++++ DATASET RECORDS

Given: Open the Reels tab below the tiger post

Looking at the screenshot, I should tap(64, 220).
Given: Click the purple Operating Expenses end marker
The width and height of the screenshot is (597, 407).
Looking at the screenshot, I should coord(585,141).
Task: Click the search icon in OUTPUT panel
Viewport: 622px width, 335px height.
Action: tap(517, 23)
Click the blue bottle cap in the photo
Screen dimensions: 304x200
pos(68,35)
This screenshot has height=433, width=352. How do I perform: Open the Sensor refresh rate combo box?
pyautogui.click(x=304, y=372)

++++++++
++++ DATASET RECORDS

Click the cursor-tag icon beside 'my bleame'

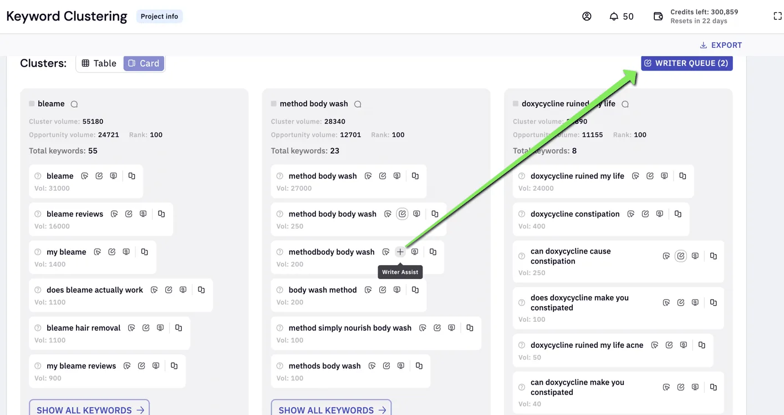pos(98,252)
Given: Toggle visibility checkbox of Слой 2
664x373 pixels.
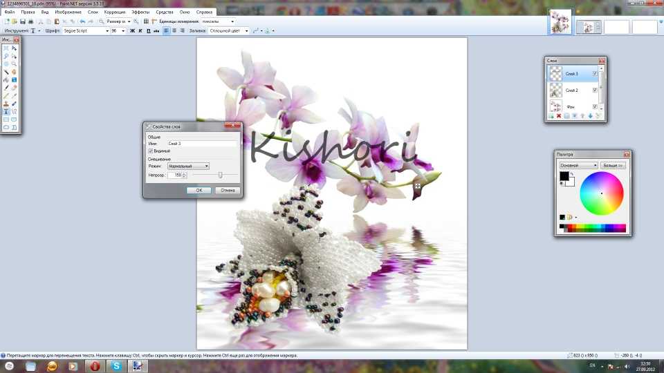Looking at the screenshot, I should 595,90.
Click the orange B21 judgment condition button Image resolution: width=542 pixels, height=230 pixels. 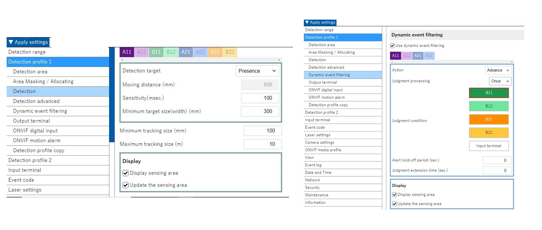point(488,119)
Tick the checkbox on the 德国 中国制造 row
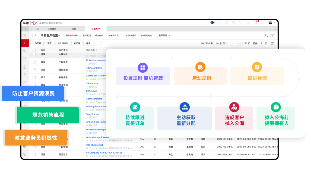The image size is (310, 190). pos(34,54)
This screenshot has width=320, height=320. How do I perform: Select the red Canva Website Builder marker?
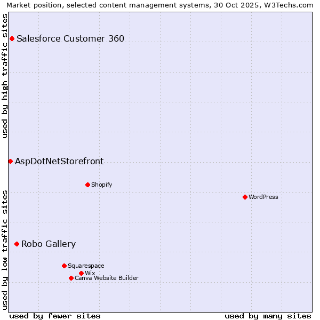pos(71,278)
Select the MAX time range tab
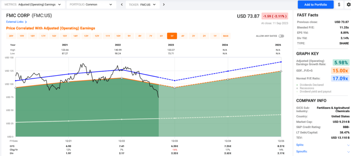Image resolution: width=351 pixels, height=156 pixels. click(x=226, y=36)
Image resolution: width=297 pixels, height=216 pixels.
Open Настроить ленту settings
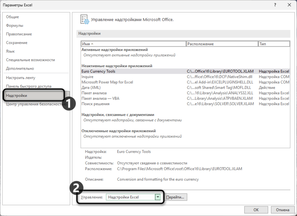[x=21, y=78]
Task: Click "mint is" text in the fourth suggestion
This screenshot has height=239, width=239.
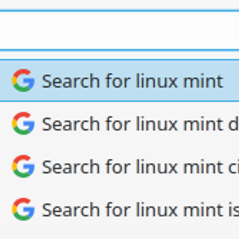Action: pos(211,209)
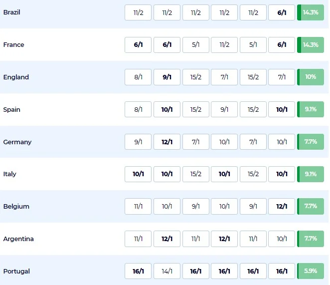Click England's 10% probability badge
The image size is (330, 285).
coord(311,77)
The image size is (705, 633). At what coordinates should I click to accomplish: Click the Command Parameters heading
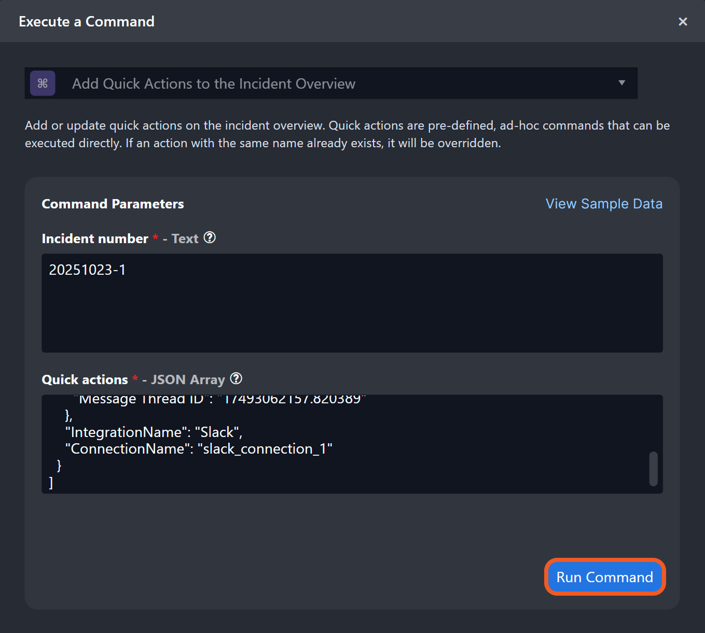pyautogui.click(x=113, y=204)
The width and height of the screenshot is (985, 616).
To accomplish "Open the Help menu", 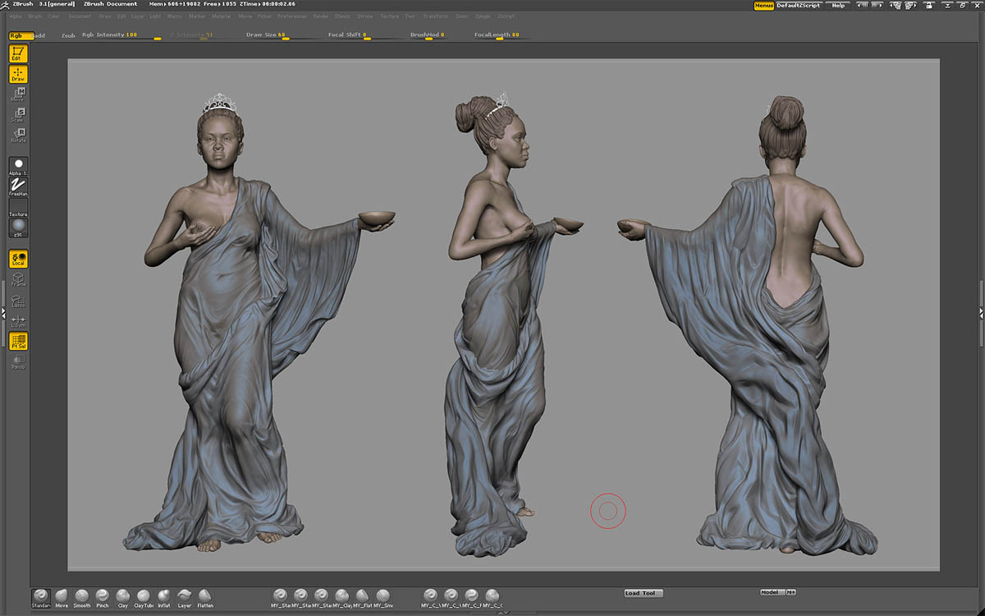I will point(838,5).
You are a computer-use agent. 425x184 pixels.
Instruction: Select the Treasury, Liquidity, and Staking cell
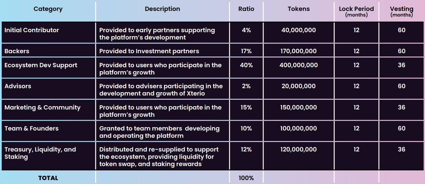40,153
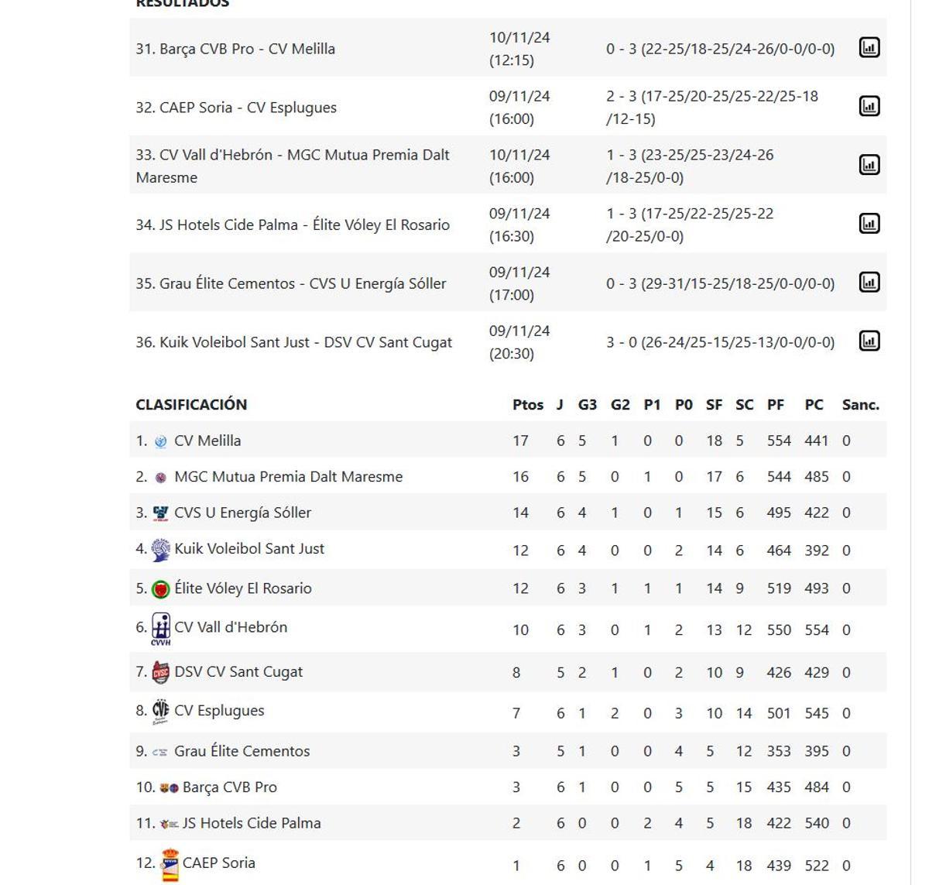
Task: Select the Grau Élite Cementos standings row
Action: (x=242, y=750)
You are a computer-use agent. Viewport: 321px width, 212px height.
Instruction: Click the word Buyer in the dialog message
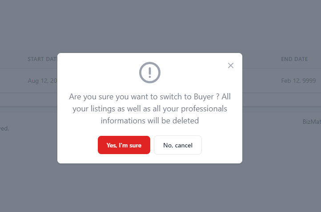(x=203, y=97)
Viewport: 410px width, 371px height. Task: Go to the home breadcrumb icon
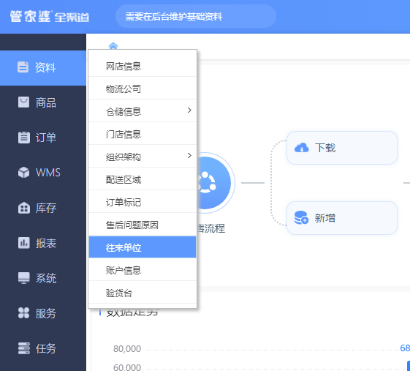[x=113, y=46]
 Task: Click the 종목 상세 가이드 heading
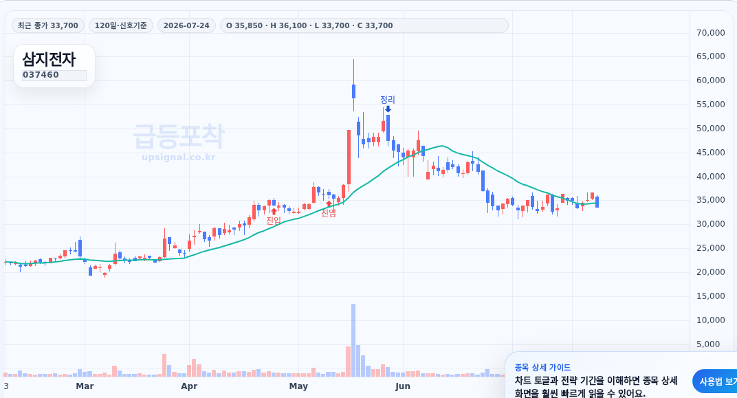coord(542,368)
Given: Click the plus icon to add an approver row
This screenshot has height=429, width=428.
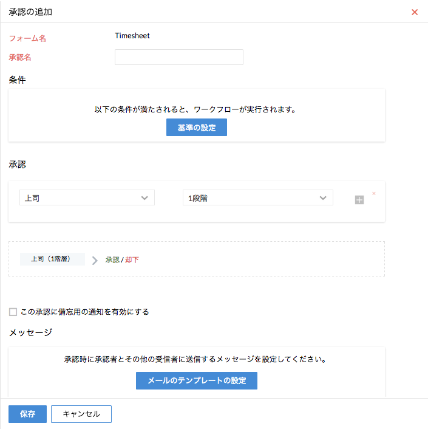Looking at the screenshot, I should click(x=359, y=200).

++++++++

HOW TO COMPLETE THIS TASK —
Scan the lines above for "agent", then copy every one that has it.

TASK SOLUTION —
You are a computer-use agent. 425x184 pixels.
You are a computer-use agent. Viewport: 321px width, 212px height.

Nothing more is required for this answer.